I have already blogged about the Raspberry Pi (the $35 single board computer that runs XBMC or Linux). For this project the Pi would run Raspian which is a custom version of Debian. Raspbian uses the standard apt-get repos to keep track of all of the usual tools that run on platforms like Ubuntu. One the most useful of these tools is iperf.
I have blogged about iperf in the past so I’m not going to go into the details here. Imagine if you will, a tool that fits in the palm of your hand, powered by a battery or a 5V USB charger. It has a single push button on the top that tells the tool to start its test. The tool has an Ethernet connector that you plug into the customer’s network connection.
When you power up the tool the first of the LED’s lights up.
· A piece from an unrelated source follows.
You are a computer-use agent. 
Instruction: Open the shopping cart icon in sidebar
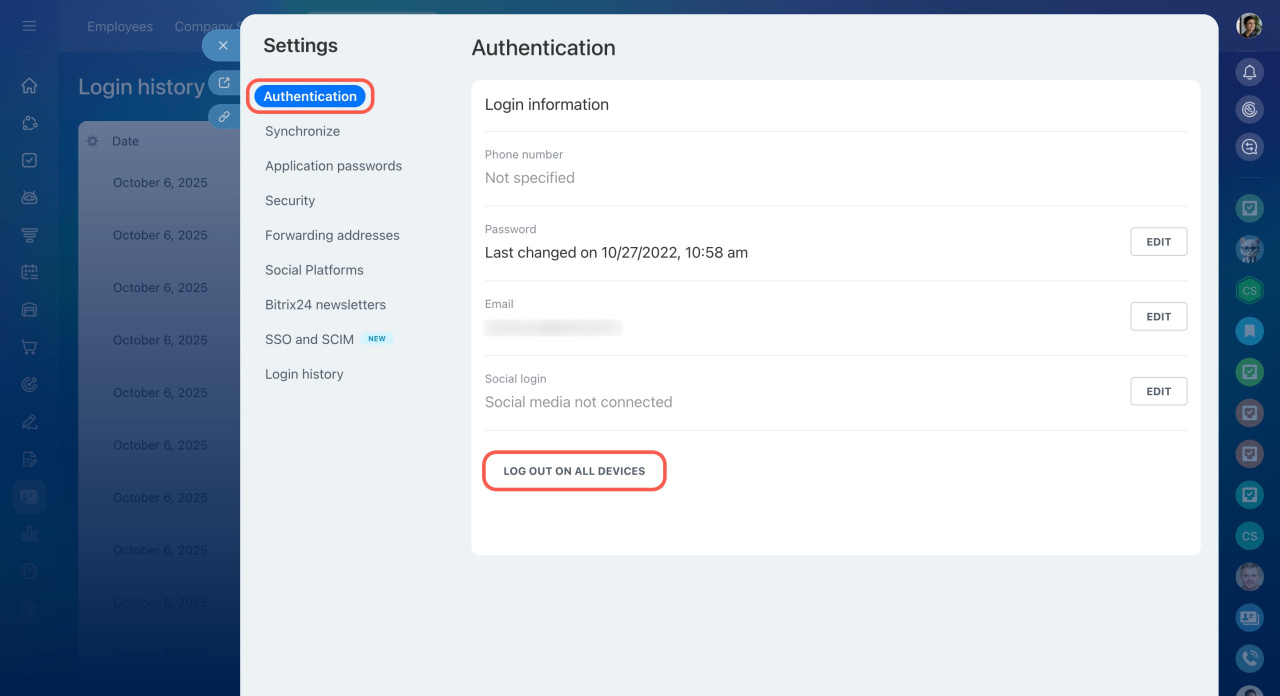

When the OS is finished it’s initialization, the second LED lights up. When the tool has acquired an IP address from the customers network, the third LED lights up. When the tool has established a VPN connection to a centralized network server, the forth LED lights up. Four LED’s means the tool is ready to perform a test. Press the button on the tool and it runs a series of UDP and TCP network tests to characterize the customers network for available bandwidth in each direction, detecting and documenting policers and traffic shapers and most importantly packet loss.
It’s easy for the tester to know if there is a problem as the LED’s will indicate the step where the problem exists. If you can’t get an outbound VPN tunnel for example, LED4 will not light up. If you can’t get an IP address, LED3 will not light up.
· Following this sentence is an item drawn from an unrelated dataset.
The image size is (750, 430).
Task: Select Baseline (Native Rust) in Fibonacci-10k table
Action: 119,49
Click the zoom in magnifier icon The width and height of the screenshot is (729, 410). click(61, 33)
The tool builds a report and sends it to the tester’s laptop or mobile phone via email. The tester can then forward the email to the customer or salt it away to compare against future tests when the customer says that your equipment has stopped working. The tool needs no monitor, keyboard or mouse and could perform a complete network analysis in a couple of minutes. It can be shipped to the customer site where anyone who can press a button, can perform the test.
The Raspberry Pi is the ideal platform for such a tool as it contains all of the interfaces and software to perform the bulk of the tests. There are Java and Python tools to bring the whole thing together and GPIO pins to detect the button push and drive the LED’s. Once the software is installed, the hardware cost should be in the $70 range (includes memory and a case).